Lawmakers Consider Neurotherapy for Inmates
— By Dwight F. Blint, Courant Staff Writer.
Lawmakers are considering use of an unconventional treatment program to improve the behavior of Connecticut prison inmates.
The program, called Neurotherapy, is a method for improving the functioning of the brain, by employing a method similar to biofeedback. It is most commonly used on children with learning disabilities and attention-deficit disorders – problems common to many inmates.
The treatment involves electronically mapping the brain for deficiencies and then using therapy and electronic monitoring of brain activity to help compensate for such neurological shortcomings.
Biofeedback involves using monitoring devices to teach people how to control automatic body functions such as blood pressure and heart rate.
State Rep. Lenny Winkler, who is sponsoring the bill, said she hopes the voluntary treatment will reduce recidivism.
She said she learned about the benefits of the treatment during her involvement with legislation meant to ban school teachers from recommending psychotropic drugs for children.
Many children who received neurotherapy treatments are able to stop taking medication, and a number of states, including Virginia, Delaware and Colorado, are considering the treatment for their inmates, she said. “I thought it was certainly worth looking at,” Winkler said.
The treatment is not commonly used, because most insurance providers would rather have patients on medication, she said. Back to top
Clinical neuropsychologist Jonathan F. Michaelis, who testified before the judiciary committee Monday, said inmates would benefit because many have attention-deficit and related disorders.

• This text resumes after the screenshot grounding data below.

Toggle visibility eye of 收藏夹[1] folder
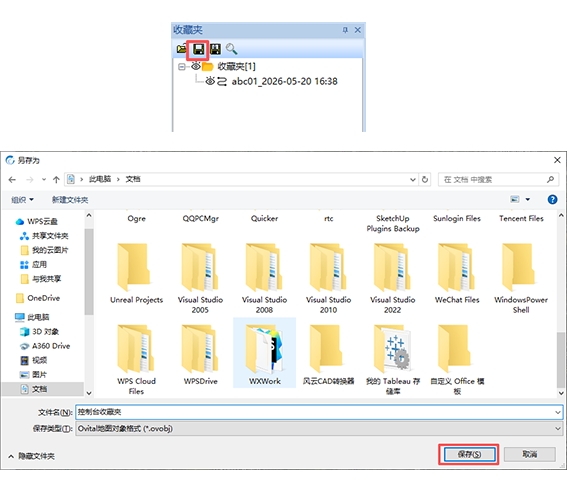Image resolution: width=567 pixels, height=482 pixels. (x=196, y=66)
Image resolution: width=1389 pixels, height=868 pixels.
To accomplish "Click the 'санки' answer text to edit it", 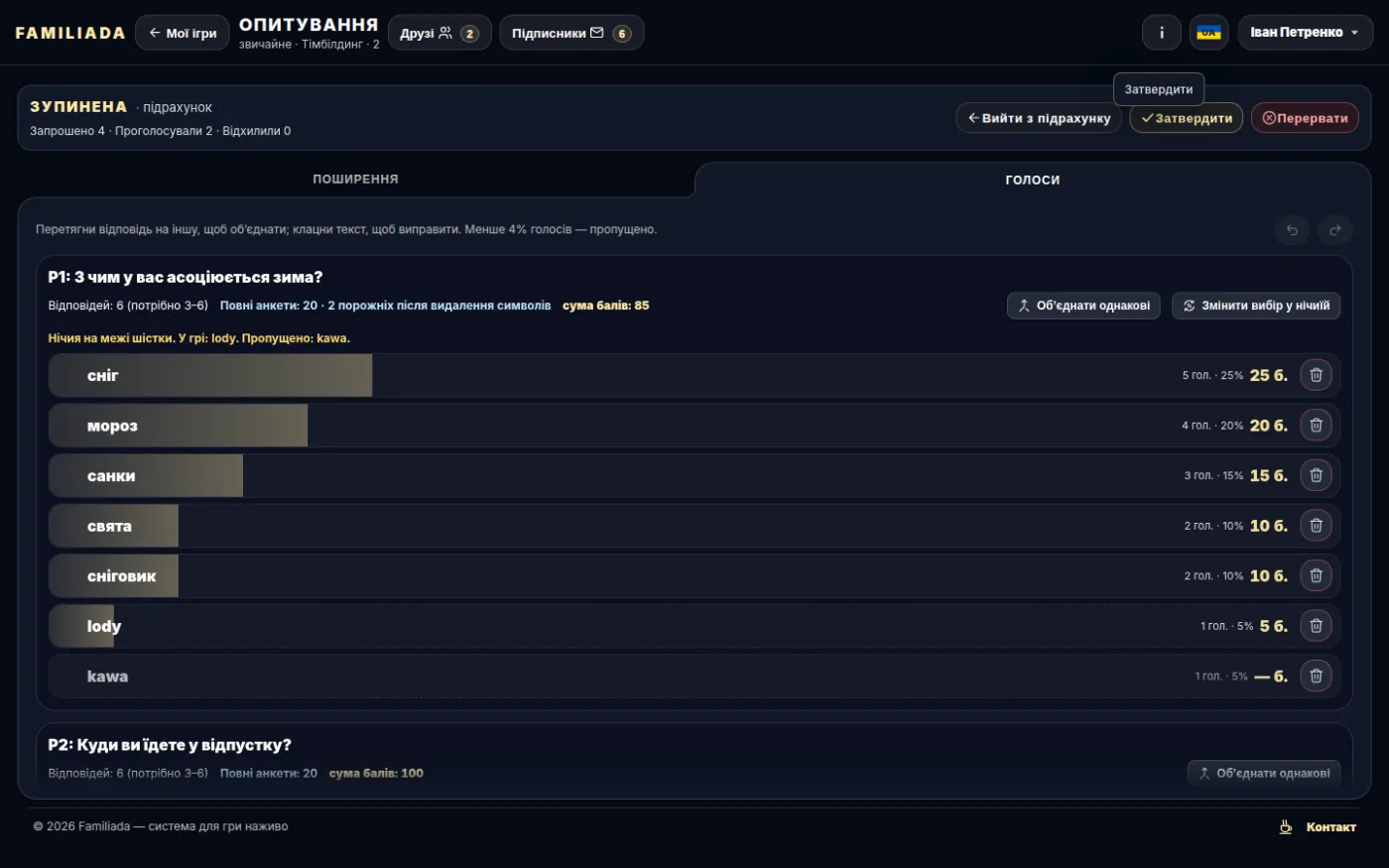I will pos(111,476).
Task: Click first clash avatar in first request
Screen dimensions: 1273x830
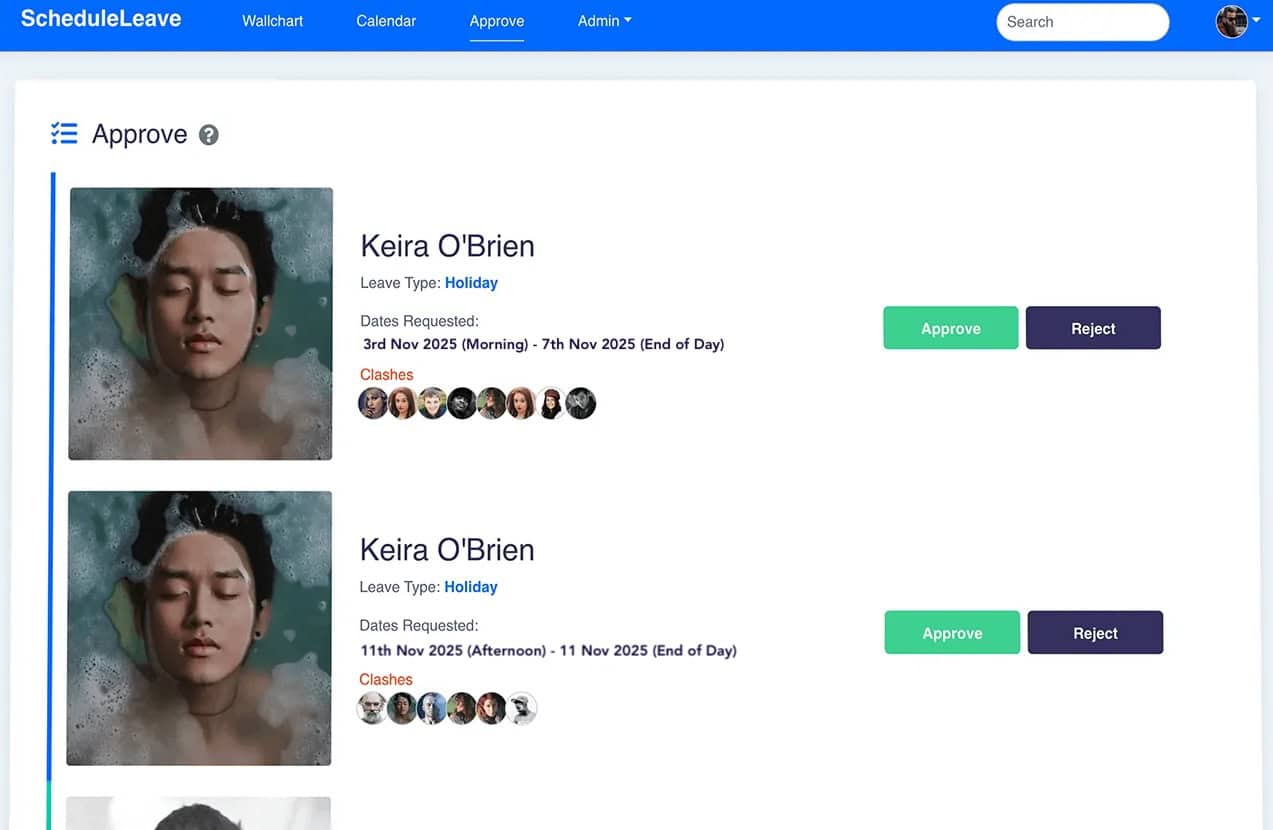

Many people with these disorders also abuse drugs, because they are prone to self-medicating, he said. He said the problem is that inmates are usually treated for their chemical dependencies, but not for underlying disorders. He said studies have shown that inmates who receive the treatment are significantly less likely to abuse drugs and return to prison.
“If you can improve the functioning of the brain, you can get an improved functioning of the human being,” Michaelis said.
But not everyone is convinced. Correction officials and the office of the chief public defender both oppose the measure. Correction officials say that they acknowledge the validity of the treatment, but are concerned about the cost and its effectiveness compared to other treatment options.
Winkler said it costs about $350,000 to treat 40 people. “There is no evidence that it may benefit our offender population as a whole,” said Christina Polce, a spokeswoman for the Department of Correction.
Aside from questions about the effectiveness of the treatment, Deborah Del Prete Sullivan, who works for the public defender’s office, wrote a letter to the committee that she had concerns about the confidentiality of the brain mapping images, and whether it could be used against the inmate in legal proceedings or by an insurance provider to deny medical coverage.
Michaelis said the maps, which show areas of inactivity in the brain, cannot be used to determine
personality traits or existing medical problems. Inmates also cannot use it to defend their behavior. It only helps to guide a counselor to develop a method of treatment. “The technology is not capable of showing dangerousness,” Michaelis said.